Por Arturo Almandoz Marte | 11 de noviembre, 2014

Tres encuentros con Sunset Boulevard; por Arturo Almandoz Marte 640

1.

En uno de los cines de Callao, donde la Gran Vía madrileña se torna más farandulera, vi en 1988 un filme denominado El crepúsculo de los dioses; el equívoco título wagneriano en la marquesina de falso art déco, remanente de los doblajes franquistas en la España cosmopolita, era reemplazado por el original al comenzar la proyección. Tan pronto apareció Sunset Boulevard en el bordillo de la famosa avenida de Los Ángeles, advertí que se trataba de un clásico que tenía pendiente, a diferencia de El ángel azul que había visto la noche anterior en la misma sala y con la misma devoción que en Caracas a comienzos de los ochenta, cuando leyera Profesor basura de Heinrich Mann.

Desde las matinés a las que mamá me llevara de niño, conocía sobre Marlene Dietrich y Greta Garbo, quienes encabezaban por supuesto aquel ciclo madrileño dedicado a las divas del blanco y negro; sin embargo, nunca había visto yo actuar a Gloria Swanson, lo que acrecentó seguramente mi fascinación. Al aparecer con turbante y gafas oscuras, algo avanzado ya el filme de comienzo entre noir y detectivesco, me impresionó su estampa sofisticada de actriz en declive recluida en la mansión del bulevar; mientras espera por los sepultureros del simio que tenía como mascota y reposa sobre un catafalco, es sorprendida en cambio por la azarosa llegada de Joe Gillis, un guionista de poca monta que escapa de sus acreedores. La juventud y apostura de William Holden en el papel –originalmente pensado para Montgomery Cliff– completan los ingredientes para una de las escenas clásicas de Hollywood: al reconocerla él como Norma Desmond, “una de las grandes” de las películas mudas, ella le responde con lo que devino un apotegma del divismo: “Soy grande. Son las películas las que se han hecho pequeñas”.

El comentario en el programa madrileño decía que Billy Wilder, director de la cinta estrenada en 1950, había contactado inicialmente a Pola Negri para ofrecerle el papel de actriz desplazada por los parlamentos; pero se percató de que su acento era demasiado polaco, mientras que Mary Pickford y Mae Murray rechazaban el rol por considerarlo sombrío. Fue entonces cuando George Cukor le sugirió a la Swanson. Al dudar ésta sobre aceptar aquel papel otoñal, refugiada como estaba ya en espacios menores de radio y televisión, se le recomendó con tino tomarlo, porque “por él sería recordada”, Cukor dixit.

- - -

• _Problema breve A_: En el fragmento sobre Sunset Boulevard, ¿para qué actor se pensó originalmente el papel de Joe Gillis?
• _Problema breve B_: Retoma el fragmento sobre Sunset Boulevard y prolonga el texto a partir de su última oración.

• _Datos mostrados_:
- - -

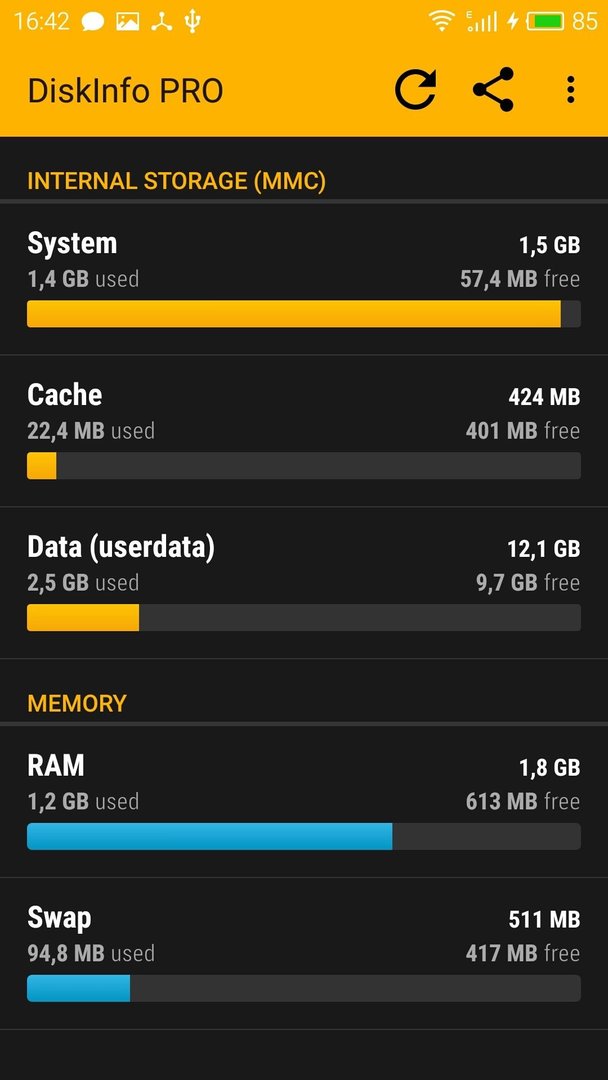The width and height of the screenshot is (608, 1080).
Task: Tap the INTERNAL STORAGE (MMC) header
Action: 176,181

- - -

• _Respuesta A_: Para Montgomery Cliff.

• _Respuesta B_:
Quizás no tan venerada como la Negri o la Pickford, pero catapultada por un romance con el padre de los Kennedy, Swanson había alcanzado gran esplendor en el cine mudo, lo que hizo más verosímil su autorretrato en Sunset Boulevard. Con ojos ribeteados y boca redondeada, según el estilo impuesto por Max Factor en el Hollywood temprano; rodeada de candilejas que daban un fulgor sagrado a su rostro, algunas escenas suyas en La reina Kelly son vistas en proyecciones privadas que la diva disfruta en su salón. Aparece entonces acompañada del guionista que ha contratado para su próximo proyecto sobre la Salomé bíblica, lo que le sirve de pretexto para recluirlo en su mansión y seducirlo, con artilugios y ademanes que me recordaron a las vampiresas de Friedrich Murnau. Después leí en la ficha que este homenaje cinematográfico de aires expresionistas había sido sugerido a los productores de Paramount por Erich Von Stroheim, quien dirigiera a Swanson en aquella cinta de 1929, autorretratado también en la del 50 como Max von Mayerling, el primer esposo de la actriz trocado en mayordomo y chofer.

Entre muchas otras referencias del filme, el tributo al cine mudo es completado en otra escena en donde aparece Desmond jugando cartas con amigos; el guionista ya devenido gigoló sólo vacía ceniceros y contempla impotente cómo los acreedores retiran del garaje su Plymouth convertible, último vínculo con su mundo propio del que es secuestrado por la femme fatale. Uno de los jugadores en cameo es Buster Keaton, lo cual no noté yo en aquel primer encuentro con Sunset Boulevard, absorbido como estaba por el divismo de la Swanson.

2.

De regreso en Caracas a comienzos de los años noventa, un amigo me invitó una noche a ver en su casa “un clásico en blanco y negro”, sin darme otros detalles, el cual iban a transmitir por un canal internacional. No estaba por entonces difundida la televisión por cable o satélite, de manera que ha debido ser por la parabólica de su quinta en La Florida; era un armatoste de esos que erizaban las azoteas de la metrópoli ya devaluada por el Viernes Negro y sacudida por el Caracazo, pero que ostentaba todavía algo de la bonanza por agotarse con el fin de siglo.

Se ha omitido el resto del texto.